Claiming I'm the one who's confused only makes you seem delusional. You seem desperate to stir the conversation into a direction where you're getting praised for your diet choices, while I'm still amused about your original comment.
You're standing on the proud achievement of a claim that is not only wrong, even if it was true, it wouldn't work as an argument in your favor. Maybe on some intellectually detached level you are in fact aware how stupid of an argument that really is, so now you're trying to change the topic to vegan goals and systematic issues and convincing people of your unsurpassable approach to a sustainable lifestyle.
I am not a hardliner by any means. And I'm not even talking down your eating habits. I'm talking down dumb arguments.
Meme about bees being animals or not, to know if honey fit the rules for veganism. No discussions about the well being of bees, the environmental impact of beekeeping, or anything else was present. Only if it followed a rule or not
I find this ridiculous - it's lost the plot. Being vegan isn't some cosmic good - the farming industry is horrible in numerous ways, but bees cannot be battery farmed.
Industrial honey production requires large untamed fields of wildflowers, which I consider good. Bees are good pollinators, I consider them good. Bees are dying out due to unrelated human activity, which is bad. Honey production requires more bees, and harming the delicate insects is disincentivized by nature - the well being of the bees is required for honey production
I then made it clear I was operating under my own moral framework, which from what I know of beekeeping (and I could be missing information), judges beekeeping as a good thing
I then alluded to my own moral framework, which recognizes that to live, the suffering of life is required. We are animals, and while we can minimize the suffering, we can't live without it. Damage to the environment causes more suffering to life than anything else, so it's the priority
Then you asked if I was already vegan, I said no. I explained that I eat little animal products, ethically sourced when practical. You took that opportunity to say I should do more - but by eating meat rarely I reduce the meat consumption of others easily, doing far more to further what should be our shared goals than I ever could individually
I don't need or want praise for my eating habits - I want my habits to spread. I want as many people to do what they can when they can - that's all I ask of others, and that messaging works. I'll tell them it saves money if that's their concern, I'll tell them of the horrors of the meat industry in passing, I'll tell them about how obesity is unnatural and result of highly processed foods, or the health implications. I tell them what will resonate with them, without judgement.

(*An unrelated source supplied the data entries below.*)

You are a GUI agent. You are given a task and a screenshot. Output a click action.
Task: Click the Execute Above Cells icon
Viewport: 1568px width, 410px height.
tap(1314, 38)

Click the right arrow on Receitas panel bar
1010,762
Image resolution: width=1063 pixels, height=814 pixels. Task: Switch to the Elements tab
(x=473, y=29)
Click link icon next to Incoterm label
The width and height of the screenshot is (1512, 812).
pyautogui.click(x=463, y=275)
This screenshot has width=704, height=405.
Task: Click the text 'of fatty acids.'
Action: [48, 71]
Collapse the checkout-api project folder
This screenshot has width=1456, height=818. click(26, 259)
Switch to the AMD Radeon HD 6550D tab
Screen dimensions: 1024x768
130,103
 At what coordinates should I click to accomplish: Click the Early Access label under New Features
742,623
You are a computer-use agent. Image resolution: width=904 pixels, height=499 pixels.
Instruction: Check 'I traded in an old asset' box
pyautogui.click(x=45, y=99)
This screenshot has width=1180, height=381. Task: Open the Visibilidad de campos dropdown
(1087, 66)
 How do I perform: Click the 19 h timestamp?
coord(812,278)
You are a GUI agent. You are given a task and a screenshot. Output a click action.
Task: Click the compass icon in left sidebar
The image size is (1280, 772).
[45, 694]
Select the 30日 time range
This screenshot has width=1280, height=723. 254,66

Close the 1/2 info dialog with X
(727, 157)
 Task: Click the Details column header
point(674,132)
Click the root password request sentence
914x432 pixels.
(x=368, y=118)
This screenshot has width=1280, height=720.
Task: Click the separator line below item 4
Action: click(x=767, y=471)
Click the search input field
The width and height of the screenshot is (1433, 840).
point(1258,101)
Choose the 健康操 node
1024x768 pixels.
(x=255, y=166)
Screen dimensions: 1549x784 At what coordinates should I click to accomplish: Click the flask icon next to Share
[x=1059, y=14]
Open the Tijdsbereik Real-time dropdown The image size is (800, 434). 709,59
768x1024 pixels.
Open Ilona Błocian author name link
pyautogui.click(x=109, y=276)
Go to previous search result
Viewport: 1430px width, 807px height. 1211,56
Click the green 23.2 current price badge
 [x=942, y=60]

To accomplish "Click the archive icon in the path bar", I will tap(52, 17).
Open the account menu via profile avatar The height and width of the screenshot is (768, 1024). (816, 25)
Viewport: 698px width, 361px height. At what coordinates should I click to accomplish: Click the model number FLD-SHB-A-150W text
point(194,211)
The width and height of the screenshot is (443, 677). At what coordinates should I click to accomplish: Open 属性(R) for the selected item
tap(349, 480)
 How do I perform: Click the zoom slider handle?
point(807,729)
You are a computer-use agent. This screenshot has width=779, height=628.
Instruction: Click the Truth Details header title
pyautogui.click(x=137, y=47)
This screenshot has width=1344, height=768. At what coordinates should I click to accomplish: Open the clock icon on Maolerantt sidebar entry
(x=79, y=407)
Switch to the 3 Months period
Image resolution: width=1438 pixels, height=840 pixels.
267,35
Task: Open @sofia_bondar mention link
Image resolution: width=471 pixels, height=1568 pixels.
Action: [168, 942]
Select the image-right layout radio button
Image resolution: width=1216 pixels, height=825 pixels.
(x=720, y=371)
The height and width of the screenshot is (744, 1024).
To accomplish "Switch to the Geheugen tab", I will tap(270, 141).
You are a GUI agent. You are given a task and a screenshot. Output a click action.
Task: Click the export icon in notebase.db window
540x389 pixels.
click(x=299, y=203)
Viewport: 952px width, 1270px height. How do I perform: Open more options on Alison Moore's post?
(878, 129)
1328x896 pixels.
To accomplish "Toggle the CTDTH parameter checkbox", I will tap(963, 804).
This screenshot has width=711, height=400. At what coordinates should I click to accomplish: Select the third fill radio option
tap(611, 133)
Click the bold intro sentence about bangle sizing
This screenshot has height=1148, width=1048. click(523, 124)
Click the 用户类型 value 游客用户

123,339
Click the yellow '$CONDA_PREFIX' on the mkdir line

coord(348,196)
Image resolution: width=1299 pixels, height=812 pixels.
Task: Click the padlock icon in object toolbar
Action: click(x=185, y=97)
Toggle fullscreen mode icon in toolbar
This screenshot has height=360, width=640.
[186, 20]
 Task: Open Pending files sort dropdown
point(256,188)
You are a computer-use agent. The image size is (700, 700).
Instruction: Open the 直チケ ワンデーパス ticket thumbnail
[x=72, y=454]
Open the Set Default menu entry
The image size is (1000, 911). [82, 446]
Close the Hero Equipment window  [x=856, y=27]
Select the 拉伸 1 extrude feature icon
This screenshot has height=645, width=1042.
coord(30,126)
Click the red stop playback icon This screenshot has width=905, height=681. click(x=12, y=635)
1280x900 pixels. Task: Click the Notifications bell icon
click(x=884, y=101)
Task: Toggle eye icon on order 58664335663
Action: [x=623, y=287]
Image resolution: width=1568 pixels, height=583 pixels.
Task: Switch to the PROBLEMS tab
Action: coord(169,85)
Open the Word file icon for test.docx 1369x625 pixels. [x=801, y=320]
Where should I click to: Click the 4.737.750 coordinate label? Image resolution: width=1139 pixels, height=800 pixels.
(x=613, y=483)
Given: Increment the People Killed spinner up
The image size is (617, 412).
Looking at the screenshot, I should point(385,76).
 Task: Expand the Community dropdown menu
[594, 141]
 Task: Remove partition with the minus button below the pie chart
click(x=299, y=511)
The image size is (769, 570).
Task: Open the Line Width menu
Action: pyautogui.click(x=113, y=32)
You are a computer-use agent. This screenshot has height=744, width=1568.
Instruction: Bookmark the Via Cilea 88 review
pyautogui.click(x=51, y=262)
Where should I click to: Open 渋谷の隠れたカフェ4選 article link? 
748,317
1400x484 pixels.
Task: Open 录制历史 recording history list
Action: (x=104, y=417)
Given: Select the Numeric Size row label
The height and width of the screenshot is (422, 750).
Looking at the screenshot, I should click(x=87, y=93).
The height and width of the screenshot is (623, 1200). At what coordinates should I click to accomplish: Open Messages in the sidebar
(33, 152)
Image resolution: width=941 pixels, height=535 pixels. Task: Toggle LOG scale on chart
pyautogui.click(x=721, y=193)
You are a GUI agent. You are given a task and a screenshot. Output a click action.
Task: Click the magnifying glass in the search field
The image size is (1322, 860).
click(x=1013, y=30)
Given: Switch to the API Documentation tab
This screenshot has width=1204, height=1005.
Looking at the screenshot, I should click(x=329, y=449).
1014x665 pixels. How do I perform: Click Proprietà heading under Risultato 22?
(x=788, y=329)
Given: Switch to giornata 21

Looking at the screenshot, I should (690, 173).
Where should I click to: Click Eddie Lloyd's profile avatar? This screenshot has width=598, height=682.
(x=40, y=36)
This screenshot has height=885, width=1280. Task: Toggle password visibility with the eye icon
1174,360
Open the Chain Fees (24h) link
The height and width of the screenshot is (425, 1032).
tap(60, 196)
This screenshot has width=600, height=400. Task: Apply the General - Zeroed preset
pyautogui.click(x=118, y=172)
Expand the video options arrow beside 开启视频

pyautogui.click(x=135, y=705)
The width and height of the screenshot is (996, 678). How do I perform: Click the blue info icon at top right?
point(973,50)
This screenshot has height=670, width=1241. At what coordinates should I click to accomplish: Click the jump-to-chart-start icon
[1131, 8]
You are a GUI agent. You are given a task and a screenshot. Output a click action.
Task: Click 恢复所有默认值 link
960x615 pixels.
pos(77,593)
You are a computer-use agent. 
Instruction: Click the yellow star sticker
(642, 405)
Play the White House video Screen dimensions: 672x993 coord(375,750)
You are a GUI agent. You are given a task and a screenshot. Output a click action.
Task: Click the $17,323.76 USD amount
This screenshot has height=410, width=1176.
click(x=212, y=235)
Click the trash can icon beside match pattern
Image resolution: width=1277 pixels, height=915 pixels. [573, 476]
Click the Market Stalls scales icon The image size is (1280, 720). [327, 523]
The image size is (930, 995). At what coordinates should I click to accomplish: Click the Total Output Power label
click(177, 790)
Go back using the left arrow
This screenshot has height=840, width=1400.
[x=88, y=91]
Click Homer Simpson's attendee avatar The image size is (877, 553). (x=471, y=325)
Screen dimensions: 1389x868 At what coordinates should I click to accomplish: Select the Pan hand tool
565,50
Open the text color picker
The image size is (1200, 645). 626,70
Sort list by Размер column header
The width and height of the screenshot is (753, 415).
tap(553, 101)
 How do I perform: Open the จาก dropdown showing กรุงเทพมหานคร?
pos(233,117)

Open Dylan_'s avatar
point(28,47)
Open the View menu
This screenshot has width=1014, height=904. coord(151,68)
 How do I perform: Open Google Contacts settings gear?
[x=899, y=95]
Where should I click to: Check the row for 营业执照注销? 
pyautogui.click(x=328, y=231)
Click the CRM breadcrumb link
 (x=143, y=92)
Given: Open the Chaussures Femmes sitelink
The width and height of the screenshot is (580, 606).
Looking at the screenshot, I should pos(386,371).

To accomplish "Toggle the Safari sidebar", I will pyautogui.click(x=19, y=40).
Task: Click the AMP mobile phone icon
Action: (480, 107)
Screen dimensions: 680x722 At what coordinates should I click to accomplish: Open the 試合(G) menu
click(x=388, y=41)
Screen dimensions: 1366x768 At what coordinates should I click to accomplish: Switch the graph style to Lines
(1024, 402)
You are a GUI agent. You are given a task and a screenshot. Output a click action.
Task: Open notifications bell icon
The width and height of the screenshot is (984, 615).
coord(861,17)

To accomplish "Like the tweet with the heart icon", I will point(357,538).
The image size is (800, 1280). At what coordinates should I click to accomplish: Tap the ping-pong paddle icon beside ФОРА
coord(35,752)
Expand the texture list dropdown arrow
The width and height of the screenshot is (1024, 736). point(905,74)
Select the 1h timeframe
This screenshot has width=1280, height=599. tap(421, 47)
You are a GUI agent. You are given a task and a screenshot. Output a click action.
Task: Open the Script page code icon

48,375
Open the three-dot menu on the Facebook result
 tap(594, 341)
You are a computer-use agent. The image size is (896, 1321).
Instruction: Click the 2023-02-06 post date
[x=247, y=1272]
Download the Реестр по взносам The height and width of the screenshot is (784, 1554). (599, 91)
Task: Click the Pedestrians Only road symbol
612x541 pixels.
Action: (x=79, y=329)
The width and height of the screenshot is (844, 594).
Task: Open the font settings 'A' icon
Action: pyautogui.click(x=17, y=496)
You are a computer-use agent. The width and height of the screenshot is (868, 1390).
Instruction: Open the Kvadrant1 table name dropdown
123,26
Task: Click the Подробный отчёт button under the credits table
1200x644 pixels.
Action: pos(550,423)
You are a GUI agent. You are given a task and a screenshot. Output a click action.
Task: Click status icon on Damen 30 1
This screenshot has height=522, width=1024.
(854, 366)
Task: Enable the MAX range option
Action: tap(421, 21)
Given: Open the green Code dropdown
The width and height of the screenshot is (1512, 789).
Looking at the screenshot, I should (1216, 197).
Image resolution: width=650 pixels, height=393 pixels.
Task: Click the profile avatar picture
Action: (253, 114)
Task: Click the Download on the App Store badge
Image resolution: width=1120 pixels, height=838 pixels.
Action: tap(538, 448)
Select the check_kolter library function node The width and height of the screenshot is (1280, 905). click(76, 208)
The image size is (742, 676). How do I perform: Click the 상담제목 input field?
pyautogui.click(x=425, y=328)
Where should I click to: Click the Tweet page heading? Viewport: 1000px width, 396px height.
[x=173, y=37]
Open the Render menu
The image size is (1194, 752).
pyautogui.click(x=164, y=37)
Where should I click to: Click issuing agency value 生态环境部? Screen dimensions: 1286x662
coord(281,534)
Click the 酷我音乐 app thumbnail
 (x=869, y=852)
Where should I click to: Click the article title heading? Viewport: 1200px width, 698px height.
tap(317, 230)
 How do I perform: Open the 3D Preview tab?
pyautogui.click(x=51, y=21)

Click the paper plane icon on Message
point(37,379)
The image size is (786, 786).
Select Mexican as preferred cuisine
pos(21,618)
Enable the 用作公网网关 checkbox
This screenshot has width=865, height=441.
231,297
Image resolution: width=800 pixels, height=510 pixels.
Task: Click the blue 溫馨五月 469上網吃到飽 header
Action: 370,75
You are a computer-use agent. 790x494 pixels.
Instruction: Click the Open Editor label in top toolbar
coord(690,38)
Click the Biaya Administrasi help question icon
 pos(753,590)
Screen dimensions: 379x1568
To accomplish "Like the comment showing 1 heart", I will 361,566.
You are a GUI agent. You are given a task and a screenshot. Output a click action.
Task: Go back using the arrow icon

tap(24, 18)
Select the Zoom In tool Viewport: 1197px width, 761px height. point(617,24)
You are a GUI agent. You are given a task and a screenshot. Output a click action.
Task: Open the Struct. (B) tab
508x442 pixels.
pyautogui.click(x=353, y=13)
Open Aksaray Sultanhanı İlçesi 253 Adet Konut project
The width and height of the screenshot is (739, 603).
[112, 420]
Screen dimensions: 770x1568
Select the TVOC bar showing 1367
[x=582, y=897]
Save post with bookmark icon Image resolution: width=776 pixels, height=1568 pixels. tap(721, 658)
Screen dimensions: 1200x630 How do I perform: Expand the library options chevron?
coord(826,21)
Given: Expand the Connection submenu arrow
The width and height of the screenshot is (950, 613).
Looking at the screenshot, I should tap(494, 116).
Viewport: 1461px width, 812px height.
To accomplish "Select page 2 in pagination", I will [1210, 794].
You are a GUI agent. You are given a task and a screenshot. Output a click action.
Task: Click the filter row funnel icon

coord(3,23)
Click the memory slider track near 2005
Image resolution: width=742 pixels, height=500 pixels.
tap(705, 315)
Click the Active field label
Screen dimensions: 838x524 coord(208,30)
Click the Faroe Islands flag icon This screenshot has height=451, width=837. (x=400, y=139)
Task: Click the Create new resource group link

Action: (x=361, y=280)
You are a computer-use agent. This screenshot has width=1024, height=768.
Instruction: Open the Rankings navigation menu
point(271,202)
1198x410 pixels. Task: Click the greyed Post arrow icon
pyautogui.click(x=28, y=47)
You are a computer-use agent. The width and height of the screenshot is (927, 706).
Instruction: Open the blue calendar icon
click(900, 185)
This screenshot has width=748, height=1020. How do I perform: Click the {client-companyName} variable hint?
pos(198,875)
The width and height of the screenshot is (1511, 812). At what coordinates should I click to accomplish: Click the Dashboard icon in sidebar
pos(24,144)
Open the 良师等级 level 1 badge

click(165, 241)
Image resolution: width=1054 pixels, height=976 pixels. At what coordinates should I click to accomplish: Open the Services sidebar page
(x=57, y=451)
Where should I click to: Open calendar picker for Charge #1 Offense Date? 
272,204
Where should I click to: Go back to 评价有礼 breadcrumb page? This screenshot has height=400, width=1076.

I know my goals, and I'm using the best methods I have available to spread them. I'm not confused at all - I know my goals, I'm conscious of my choices. I'm deliberate in my words and actions.
Our goals are mostly aligned, and yet I believe your messaging undermines mine. Our goals require collective action. You demand more of me under your moral framework, yet I feel no understanding from you, you've offered no new information, only judgement. Why is that?
Because I've never actually tried to convince you, or praise veganism, or do any of the things you'd like to argue against to begin with. You are arguing against an army of strawmen.
Then you should definitely go vegan. A vegan diet comes with the least amount of plant deaths and plant suffering, since lifestock is being fed with billions of individual plants before being slaughtered. You can save all of them.
Sounds like there is still some room for improvement in terms of "eating as sustainably as they can" then.
What is your goal, and what are your methods to get there?
You genuinely asking yourself that means far more to me than winning some Internet argument. Our goals are mostly aligned - I want you and your movement to succeed. But your methods push our shared goals further away.